Final Cut Server
- Developer(s): Apple Inc.
- Final release: 1.5 / July 23, 2009
- Operating system: Mac OS X
- Type: Video editing software
- License: Proprietary
- Website: Archived 2011-03-28 at the Wayback Machine

= Final Cut Server =

Final Cut Server is Apple's discontinued server-based backend for managing Final Cut Studio files (particularly Final Cut Pro) and for workflow automation. Based on Proximity's artbox package, Final Cut Server includes media asset management tools with access controls and was designed to catalog any media file type and allow addition of custom metadata to make those files searchable. Final Cut Server runs on macOS, and is accessed through a Java client and QuickTime framework running on Windows and macOS. Apple announced the discontinuation of the software in June 2011, replacing it with Final Cut Pro X.

==Release==
Arising from Apple's acquisition of the Proximity Group in 2006, the development of Final Cut Server was announced in April 2007 at NAB 2007. It was released in early April 2008, with pricing at $999 for the 10-client license and $1,999 for the unlimited client license.

On July 23, 2009, v1.5 was released, coinciding with an update to Final Cut Studio. The upgrade changed the pricing structure by eliminating the original 10-client license and reducing the cost of the unlimited client license to $999. Upgrades from Final Cut Studio v1.1.1 to v1.5 for both the unlimited license and the older 10-client license were $299. With the purchase of the upgrade, the 10-client license was converted into an unlimited client license. Feature updates in version 1.5 included the addition of global searches accessible to a workgroup, integration of Active Directory permission sets, updated search engine performance and further proxy settings. Version 1.5.2, which includes some fixes, was released in May 2010.
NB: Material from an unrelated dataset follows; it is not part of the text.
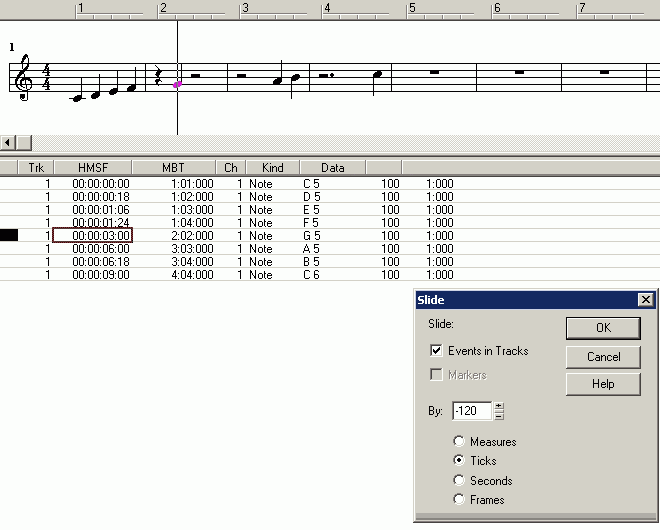Click the Kind column header
The image size is (660, 530).
click(272, 168)
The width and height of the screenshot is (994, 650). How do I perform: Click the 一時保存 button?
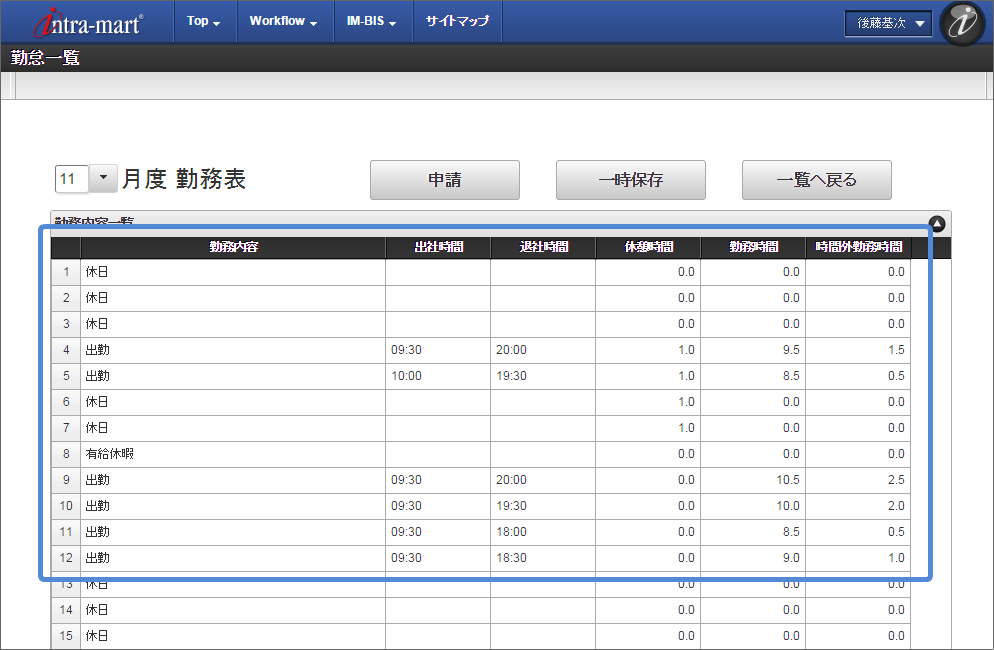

In June 2011, Apple announced the discontinuation of Final Cut Server, as Final Cut Studio was discontinued in favor of Final Cut Pro X.

==Reception==
In 2008, Macworld said of version 1.1, "Final Cut Server has powerful, flexible, and easy-to-use catalog and searching capabilities", has heavy integration with Final Cut Studio, and is better than other asset management systems by dynamically updating even from many small distributed volumes not directly connected to the server. However, there were some usability concerns. In 2010, Definition magazine's extensive review praised it as transformative to even a single editor's workflow, from end to end, especially in synchronizing multiple workstations.